Gün yok ki aramızdan annelerimizi, babalarımızı,kardeşlerimizi,akrabalarımızı, komşu ve arkadaşlarımızı ebediyete yolcu olarak vermeyelim.
Peki bu sevdiklerimizi bir bir kaybederken bir gün sıra bize de gelecek muhasebesini yapıyormuyuz.?
Ya da başımızı yastığa koyduğumuzda bir maziye daldığımızda, sevdiğimiz ve yakınlarımızın, geçmiş anlarını bir bir,kafamızda canlandırıp bunun özlem ve üzüntüsünü yaşıyormuyuz.?
Evet değerli arkadaşlar belki aramızdan bazı kişiler ölümü aklına getiremiyecek kadar gaflette olan insanlarımızda yok değil.Bizde bu tür arkadaşlarımıza diyoruz ki: yaşadığımız hayat ne kadar gerçekse, ölüm de o kadar gerçek ve belli başına düşünen insana bir nasihattır.

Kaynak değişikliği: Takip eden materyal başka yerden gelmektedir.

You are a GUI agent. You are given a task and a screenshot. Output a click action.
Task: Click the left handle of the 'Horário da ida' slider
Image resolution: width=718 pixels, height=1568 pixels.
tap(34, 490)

Eğer bizler birer mümin olarak cennetin birer adayları olmak istiyorsak ölümün nasihat dolu gerçeğinden ders alıp,her zaman Allahı ve ölümü hatırlayan bir kul olarak günaha aşina olmayan kullar olmalıyız.Bizleri sakın dünya malının verdiği ihtiraslar rehabete getirmesin.
Çünkü bu can ve nefesin bile bize emanet olarak verildiği bu dünyada,kendi elimizle yaptığımız iyiliklerden başka bir sermayemiz yoktur.

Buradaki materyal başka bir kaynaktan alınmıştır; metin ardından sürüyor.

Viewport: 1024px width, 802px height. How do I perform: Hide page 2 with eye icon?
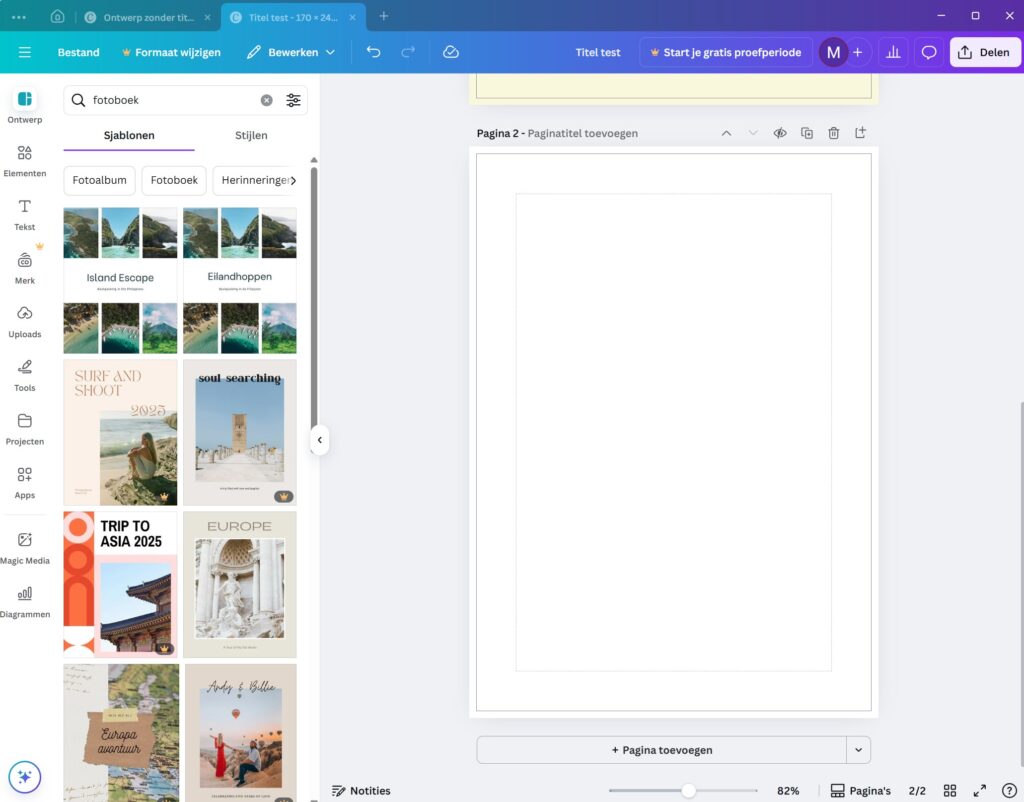coord(780,133)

Yunus Emre’nin değişiyle ;
Mal sahibi mülk sahibi, hani bunun ilk sahibi, malda yalan mülk de yalan,varda biraz sen o yalan.
Evet değerli arkadaşlar,makamlar,mevkiler,şan ve şöhretler,zenginlikler,yatlar,katlar,bizim değildir.Yidirdiğimiz,içirdiğimiz,giydirdiğimiz ve yaptığımız iyilikler bizimdir.Tıpkı bir insanın öldükten sonra nasıl cesedi toprak olup,ruhu kalıyorsa,bu dünyaki sahip olduğumuz şeylerde bu dünyada kalıp, yaptığımız iyilik amelleri bizimle kalacaktır.
Değerli arkadaşlar her gece başımı yastığa koyduğumda,ölümü hatırladığım zaman, daha düne kadar aramızda olupta, şimdi kaybettiğimiz akraba ve sevdiklerimizi düşündükçe tüylerim diken diken oluyor,vücudum soğuyor, tir tir titreyerek doluyorum.Ölümün soğuk yüzünün tesirini yaşıyorum.Cenabı Mevlam bizleri doğru yoldan ayırmasın.
Hz Ebubekir’in deyişiyle İnsanların fakirlikten korktuğu kadar, eğer Allahın cehenneminden de o kadar korksaydı halbuki ikisinden de kurtulacaktı.Evet biz de şimdi diyoruz ki eğer insanların bu dünyadaki emanet olarak verildiği dünya malına o kadar tapıyor ki eğer ebedi dünyayı ve ölümü düşünşeydi dünyayı cennete tercih etmezdi.